**Questions on the material**
1. In the article below on CRISPR Therapeutics shares, how much did the stock gain from the beginning of the year to the end of May?
2. In the article below on CRISPR Therapeutics shares, copy the passage from "Shares of CRISPR" up to and including "week of July." with no changes.

**Text shown**
****************************************

Shares of CRISPR Therapeutics (NASDAQ:CRSP) dropped almost 15% last month after Wall Street caught wind of results from two studies suggesting that a certain CRISPR tool may be linked to cancer. The gene-editing tool itself doesn't cause the mutation, but instead activates one already present in a cell that can result in genetic instability. Nonetheless, the studies -- one of which was available as a preprint for almost one year -- gave investors pause.
That's hardly surprising, considering CRISPR stocks have been cruising higher in 2018. For instance, from the beginning of the year to the end of May, CRISPR Therapeutics stock gained 360%. Shares are up 290% year to date through the first week of July.
While investors shouldn't dismiss the latest CRISPR controversy, it's important to note two things. First, the two studies focused on one of two DNA repair mechanisms (what stitches a genome up after being cut) within cells. The lead drug candidates from CRISPR Therapeutics and those from the other two pioneers of the technology for medical applications don't rely on the DNA repair mechanism studied, so it shouldn't slow them down in the near term. Other, earlier-stage programs may need to navigate the new risk, however.
Second, more research is needed to more fully understand the long-term clinical risk. Will it be impossible to utilize current CRISPR tools leaning on the DNA repair mechanism at the center of the studies? Can they be altered to circumvent the obstacle? Companies and academic researchers will need more time to sort everything out.
CRISPR Therapeutics has zoomed ahead of its gene-editing peers this year in the stock market and clinic. By the end of 2018 it could have investigational new drug (IND) applications filed for two drug candidates, whereas its next-closest competitor will have just one. That swift progress has earned it a higher market valuation for now, but as events of the last month demonstrated, investors shouldn't forget that it's still very early for the technology.

****************************************

**Records shown**
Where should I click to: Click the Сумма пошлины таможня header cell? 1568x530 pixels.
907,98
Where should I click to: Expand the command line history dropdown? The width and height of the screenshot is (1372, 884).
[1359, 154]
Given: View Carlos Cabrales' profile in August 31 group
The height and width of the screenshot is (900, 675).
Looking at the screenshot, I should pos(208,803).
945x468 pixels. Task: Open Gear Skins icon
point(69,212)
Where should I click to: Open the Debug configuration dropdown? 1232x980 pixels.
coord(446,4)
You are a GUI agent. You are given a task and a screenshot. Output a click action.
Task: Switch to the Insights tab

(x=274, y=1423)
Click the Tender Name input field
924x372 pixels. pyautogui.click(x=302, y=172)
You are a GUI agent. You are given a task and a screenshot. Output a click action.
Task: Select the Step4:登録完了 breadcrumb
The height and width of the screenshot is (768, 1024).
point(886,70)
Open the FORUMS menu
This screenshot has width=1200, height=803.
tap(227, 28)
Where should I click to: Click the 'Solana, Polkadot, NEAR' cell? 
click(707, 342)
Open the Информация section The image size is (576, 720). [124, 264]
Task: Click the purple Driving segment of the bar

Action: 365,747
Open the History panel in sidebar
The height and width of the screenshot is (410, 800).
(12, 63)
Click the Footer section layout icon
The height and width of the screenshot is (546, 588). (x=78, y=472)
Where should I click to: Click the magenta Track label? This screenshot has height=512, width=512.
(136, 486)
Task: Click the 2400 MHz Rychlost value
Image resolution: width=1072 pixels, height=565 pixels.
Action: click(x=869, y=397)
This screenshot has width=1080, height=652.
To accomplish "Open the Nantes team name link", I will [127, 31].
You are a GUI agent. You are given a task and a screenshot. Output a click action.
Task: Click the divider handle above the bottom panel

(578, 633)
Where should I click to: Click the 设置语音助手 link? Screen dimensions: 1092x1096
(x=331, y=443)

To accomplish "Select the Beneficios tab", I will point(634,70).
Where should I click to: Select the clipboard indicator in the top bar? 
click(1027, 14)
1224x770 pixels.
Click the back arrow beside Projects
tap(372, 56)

****************************************

**Responses to the exercise**
1. It gained 360%.

2.
Shares of CRISPR Therapeutics (NASDAQ:CRSP) dropped almost 15% last month after Wall Street caught wind of results from two studies suggesting that a certain CRISPR tool may be linked to cancer. The gene-editing tool itself doesn't cause the mutation, but instead activates one already present in a cell that can result in genetic instability. Nonetheless, the studies -- one of which was available as a preprint for almost one year -- gave investors pause.
That's hardly surprising, considering CRISPR stocks have been cruising higher in 2018. For instance, from the beginning of the year to the end of May, CRISPR Therapeutics stock gained 360%. Shares are up 290% year to date through the first week of July.